Acts by the bankrupt in the suspect period which reduce the bankruptcy estate are revoked. Any unilateral act which reduces the bankruptcy estate, any payment in cash, any payment effected by concession, sale, offset or otherwise rather than in cash or a commercial bill for payments not yet due or overdue and any act to establish security for prior debts are null and void vis-à-vis the creditor if effected by the debtor during the period in which payments were ceased or 10 days before it.

7. What are the conditions for the lodgement and admission of claims?
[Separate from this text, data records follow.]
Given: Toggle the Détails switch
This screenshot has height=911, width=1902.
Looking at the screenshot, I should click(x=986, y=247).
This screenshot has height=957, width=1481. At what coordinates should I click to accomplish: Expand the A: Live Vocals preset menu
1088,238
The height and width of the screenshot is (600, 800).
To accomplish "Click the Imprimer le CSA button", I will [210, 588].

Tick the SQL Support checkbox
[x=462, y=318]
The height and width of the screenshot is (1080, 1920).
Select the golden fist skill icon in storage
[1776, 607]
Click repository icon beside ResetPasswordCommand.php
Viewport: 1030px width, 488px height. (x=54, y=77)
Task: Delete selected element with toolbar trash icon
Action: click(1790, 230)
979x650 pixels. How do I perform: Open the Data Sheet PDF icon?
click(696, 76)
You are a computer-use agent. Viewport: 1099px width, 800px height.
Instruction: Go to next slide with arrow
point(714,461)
Creditors are advised of bankruptcy through publication of the decision appointing the referee and trustee and setting the time and venue of the general meeting of shareholders. Creditors declare themselves by lodging share certificates and memoranda initially with the referee or, where a trustee is appointed definitively, with him or with the referee. Creditors who do not come forward are invited to do so individually and by publishing a notice in the Lawyers' Pension Fund bulletin. Claims are inspected and the referee drafts a report. If the claim is accepted, the creditor swears before him that it is true and honest. Creditors who fail to state their claim may file an application to set aside judgment by default up to final distribution of the proceeds of liquidation and, if it is accepted, they are included in the distribution. Claims by collective creditors are satisfied before bankruptcy creditors and any distribution of the assets, after general preferred creditors, special preferred creditors, mortgagees and pledgees. If the company is placed in special liquidation, creditors report to the liquidator, who prepares a list. This procedure includes claims which accrued before the company was placed into reorganisation by the Company Reorganisation Agency, the application for the company to be placed in special liquidation was filed and the company was placed in receivership. Special liquidation and continuing trading costs, pre-bankruptcy administration costs and execution costs are not included and are not reported. A classification table is then prepared. Doubtful claims or claims classified erroneously are classified randomly or conditionally. If the company is liquidated in accordance with Article 46a, the liquidator publishes an invitation for creditors to come forward and the classification rules of Article 46 apply. If the company is placed in special liquidation under the management and administration of the creditors, claims are classified in accordance with Articles 975 et seq. of the Code of Civil Procedure and Article 61 of the Public Revenue Collection Code.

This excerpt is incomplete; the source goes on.